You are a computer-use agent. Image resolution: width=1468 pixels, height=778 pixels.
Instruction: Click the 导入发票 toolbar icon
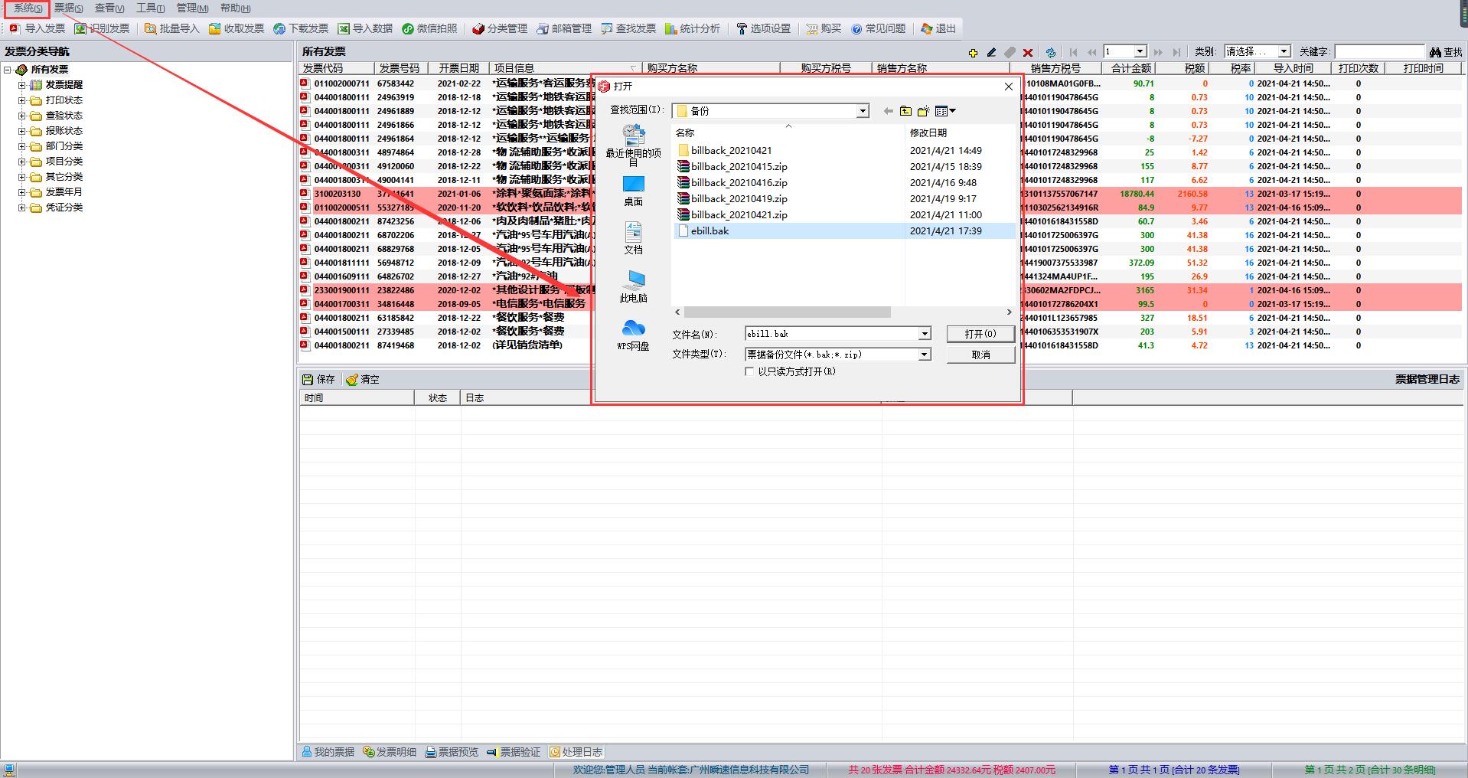pos(15,28)
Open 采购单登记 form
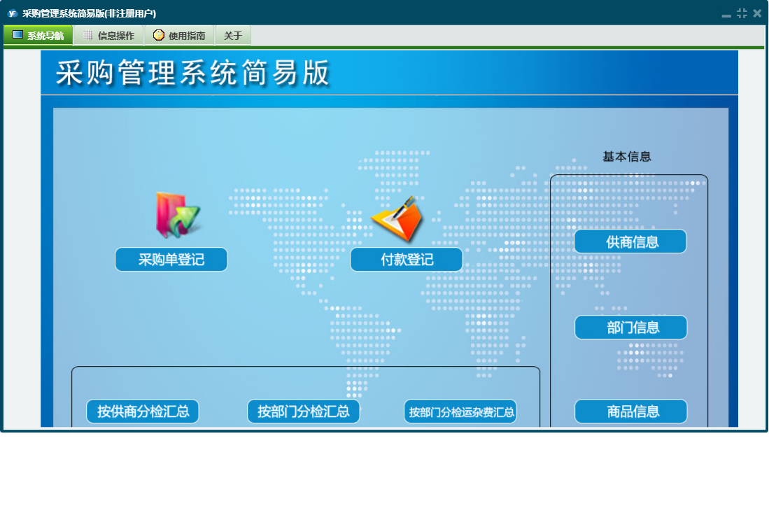This screenshot has width=769, height=506. [x=171, y=260]
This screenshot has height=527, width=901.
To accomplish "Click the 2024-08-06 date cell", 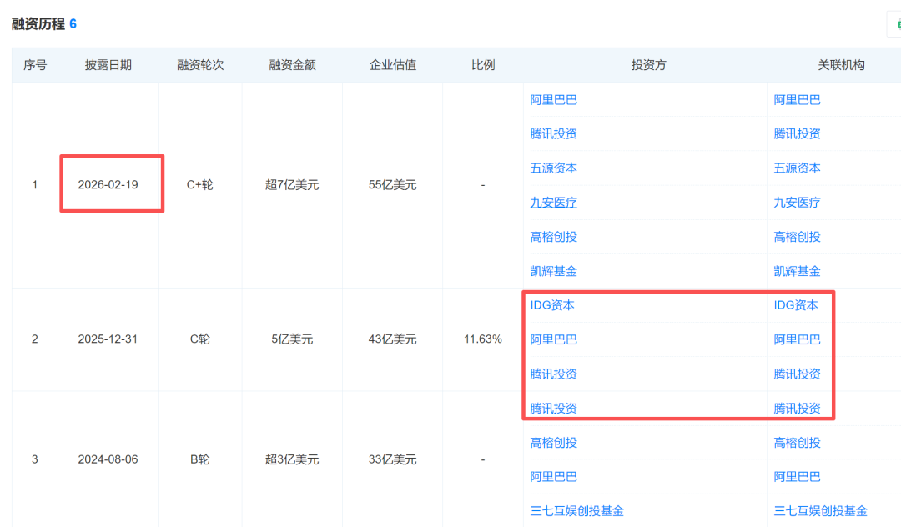I will click(108, 459).
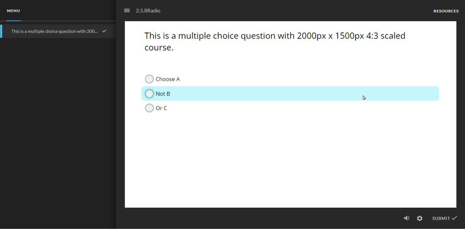Click the 'Or C' answer label text
Image resolution: width=465 pixels, height=229 pixels.
pos(162,108)
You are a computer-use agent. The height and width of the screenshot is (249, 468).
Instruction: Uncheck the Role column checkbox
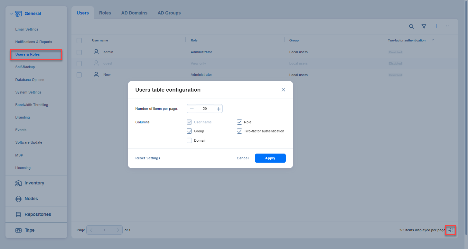[239, 122]
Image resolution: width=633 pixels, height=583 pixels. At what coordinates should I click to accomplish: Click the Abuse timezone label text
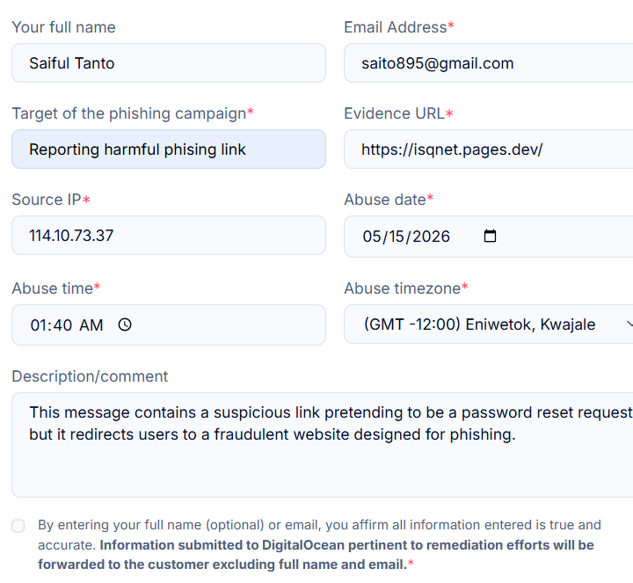click(403, 288)
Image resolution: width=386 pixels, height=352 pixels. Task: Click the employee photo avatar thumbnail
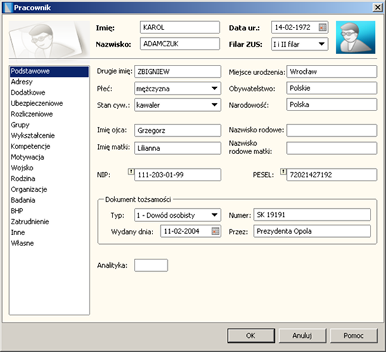[x=354, y=37]
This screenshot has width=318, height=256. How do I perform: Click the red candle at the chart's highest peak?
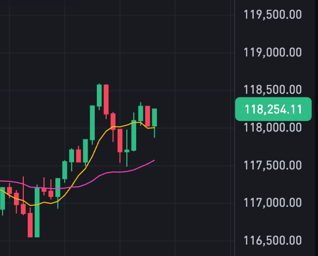point(106,99)
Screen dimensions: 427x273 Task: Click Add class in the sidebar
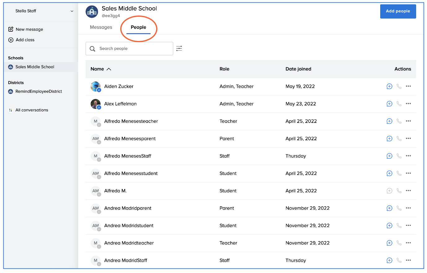coord(25,40)
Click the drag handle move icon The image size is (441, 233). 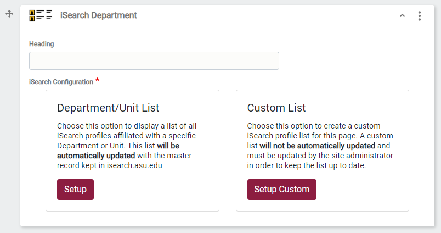[9, 14]
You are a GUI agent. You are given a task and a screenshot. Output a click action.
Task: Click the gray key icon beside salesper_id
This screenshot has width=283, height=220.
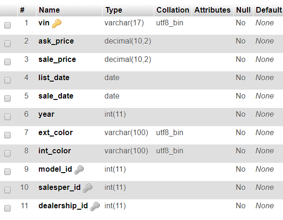(88, 188)
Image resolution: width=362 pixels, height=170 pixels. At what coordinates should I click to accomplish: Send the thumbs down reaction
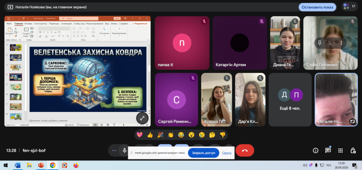222,135
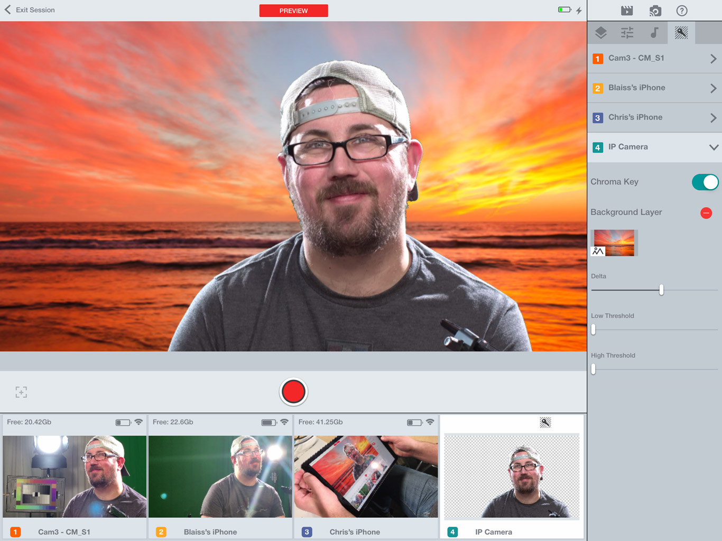This screenshot has height=541, width=722.
Task: Click the chroma key badge on IP Camera thumbnail
Action: click(545, 423)
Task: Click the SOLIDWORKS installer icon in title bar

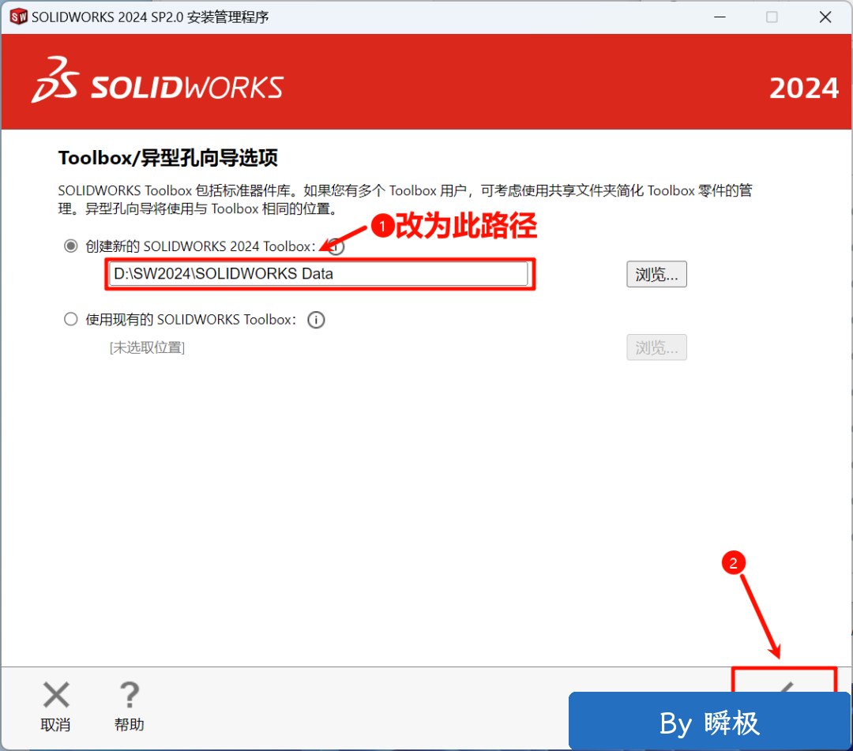Action: tap(18, 17)
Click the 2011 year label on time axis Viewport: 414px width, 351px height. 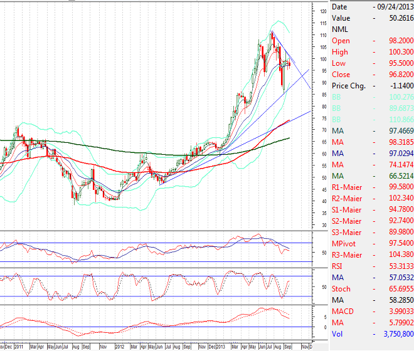tap(18, 346)
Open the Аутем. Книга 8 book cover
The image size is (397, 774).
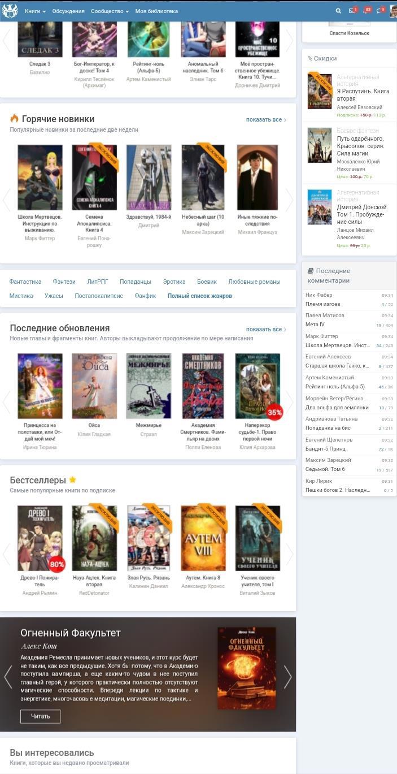203,538
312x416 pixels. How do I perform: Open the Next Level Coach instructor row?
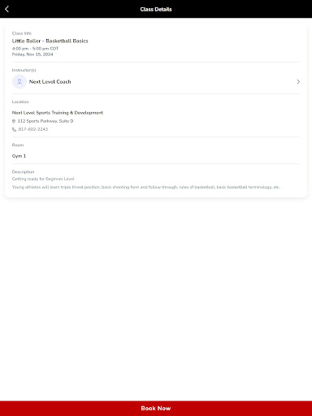point(156,81)
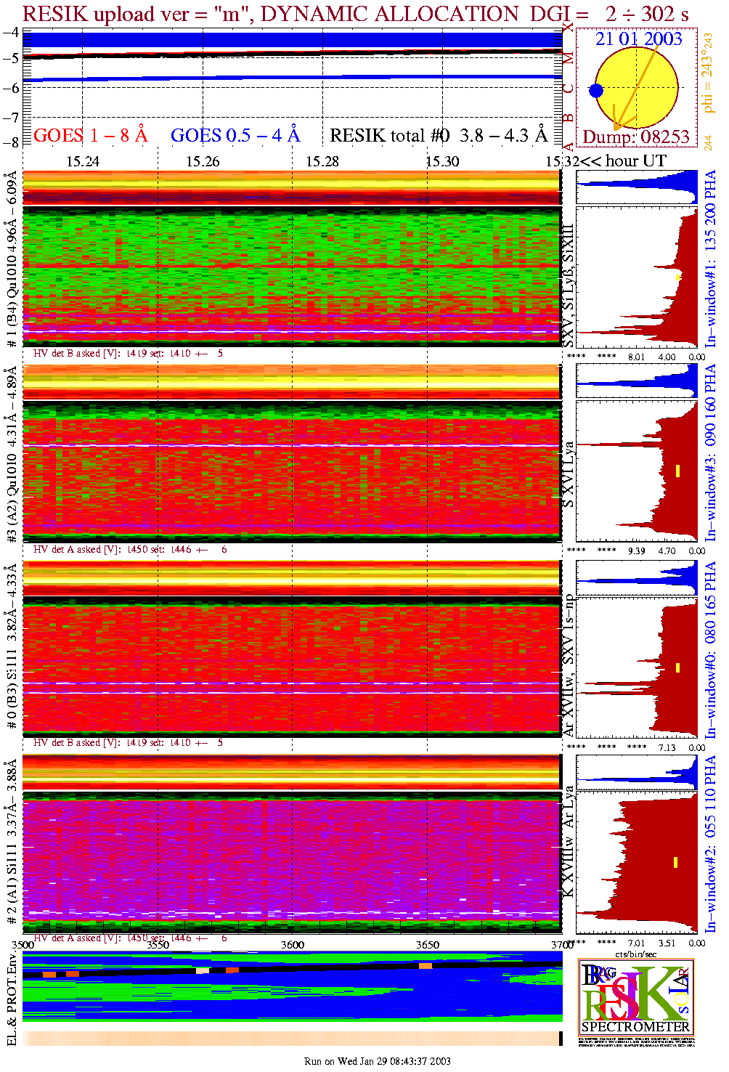Click the Run on Wed Jan 29 timestamp footer
Screen dimensions: 729x1072
click(377, 1061)
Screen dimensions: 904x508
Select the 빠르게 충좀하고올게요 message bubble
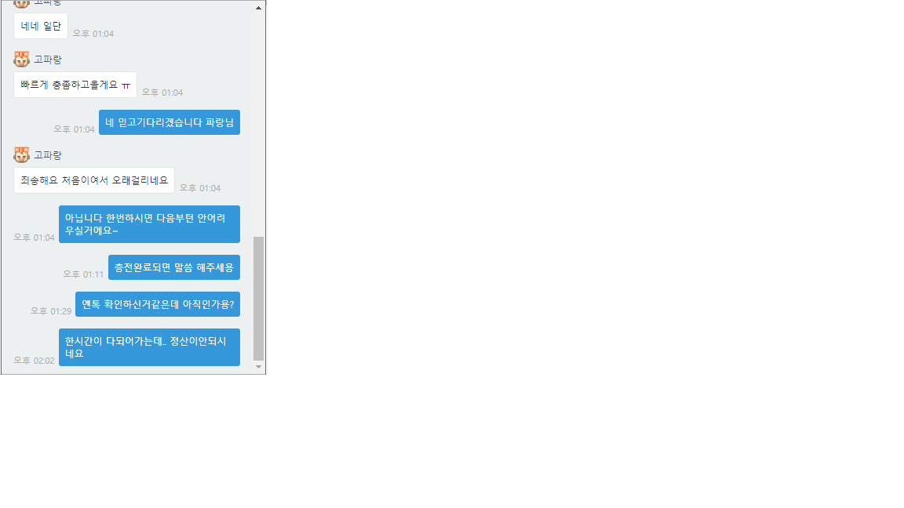(75, 85)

§ §

Nothing but a number should be given: the count of lines above that hold "computer".

2